Hundreds of participants in and out of costume arrived to celebrate Saturday’s event, which included mask-making and face painting, photo opportunities with superhero impersonators and meet-and-greets with comic book artists and writers.
Guests included writers and artists of comics like Archie Comics, The Wicked West, Rugrats and Spongebob Squarepants, among others.
Joe Murray, who owns the Main Street comic book store, said this year’s turnout was higher than normal, attributing these numbers to a renewed interest in comics. He originally expected 1,500 attendees, but estimated more than that total arrived throughout the day.
“Really, this is pretty much another Comic Book Renaissance,” Murray said.
Free Comic Book Day, held the first Saturday in May each year, began in 2002 in Canada. The event, sponsored by several comic book publishers, gained international attention over the years.
“It’s great to see the event continue to grow every year,” Murray said. “It’s a great time to be a comic book reader.”
There were many people in costumes at the event, including a child dressed as Princess Leia and a man in a Captain America costume.
Some costumed attendees decided to act like their character. One man, dressed as Thor, said he was “banished” to the event with a family member. Then, he pointed to another fan, dressed as the comic hero’s brother, Loki.
Murray also believes an increase in the number of blockbuster films featuring comic superheroes led partially to Saturday’s crowd.
“‘The Avengers’ just came out,” he said. “It rocks and it’s getting a lot of attention.”
Fans who brought in a library card or student ID and those who came in costume received free comics, including The Avengers, Peanuts and Star Wars. Donating a canned good or 50 cents also earned another free book. Monetary donations benefited the Newark Arts Alliance and canned food was donated to the Food Bank of Delaware.
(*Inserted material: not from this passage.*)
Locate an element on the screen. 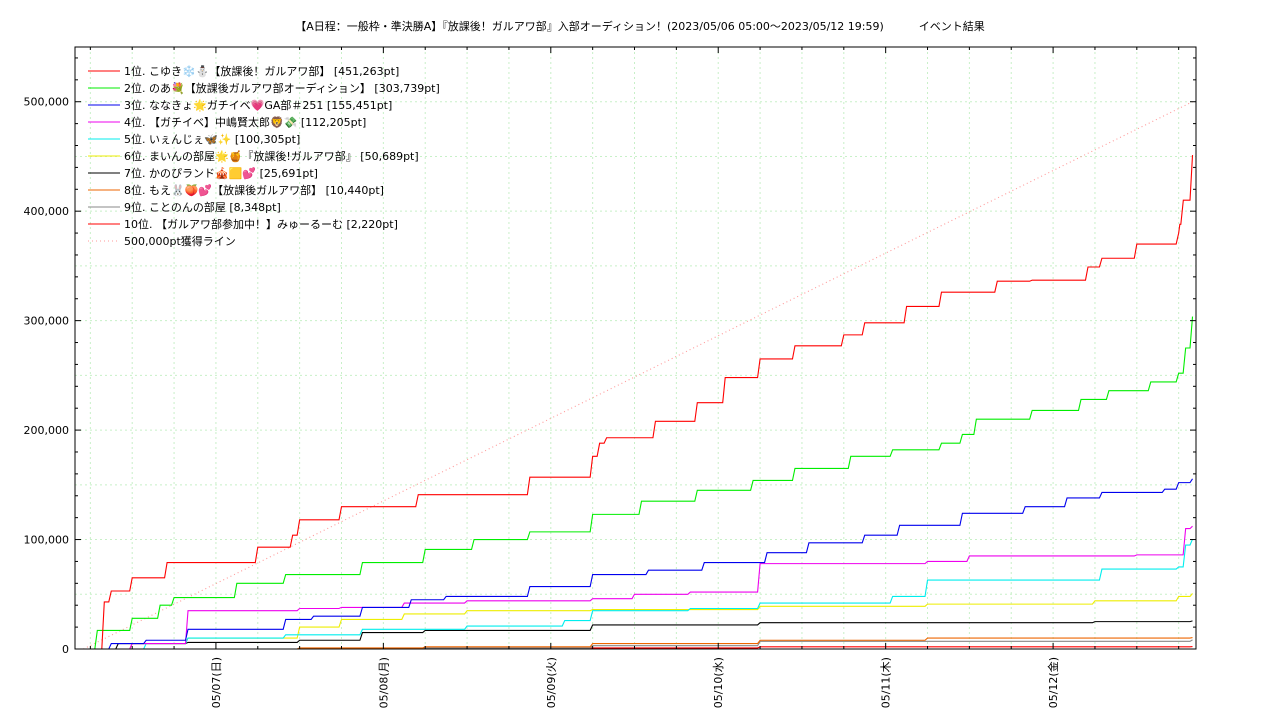 The image size is (1280, 720). legend-entry-9: 9位. ことのんの部屋 [8,348pt] is located at coordinates (202, 207).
Some fans, ranging in age from toddlers to senior citizens, waited in line for more than half an hour.
“It’s definitely worth the wait,” said sophomore Tessa Flores.
Flores, who was wearing her Batgirl shirt, said this was her second year attending the event.
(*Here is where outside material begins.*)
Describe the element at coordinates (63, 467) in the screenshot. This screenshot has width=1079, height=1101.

“It’s not often that you get to meet other ‘superpeople’ like me,” she said.
Sean Bishop, 25, attended Saturday’s convention to showcase his artwork. The Wilmington native said he was happy to receive some attention for his independent comic, The Freeloader, which features gangs and bounty hunters.
“I’ve been coming to Free Comic Book Day for several years now, but this is only my second year as an artist,” Bishop said. “I grew up around ‘90s cartoons and drawing them in my spare time.”
Bishop, who handed out autographed copies of his book to attendees, said he was impressed with the event’s size.
“Free Comic Book Day is a really exciting event and an opportunity to share the work I’m hoping to do professionally—draw comics with that ‘90s cartoon feel,” he said.
Correction: The version of this story that appeared in print incorrectly cited the event as a 10th annual celebration. The event is an 11th annual celebration. This was an editing error. The event also included representatives of comics, not characters.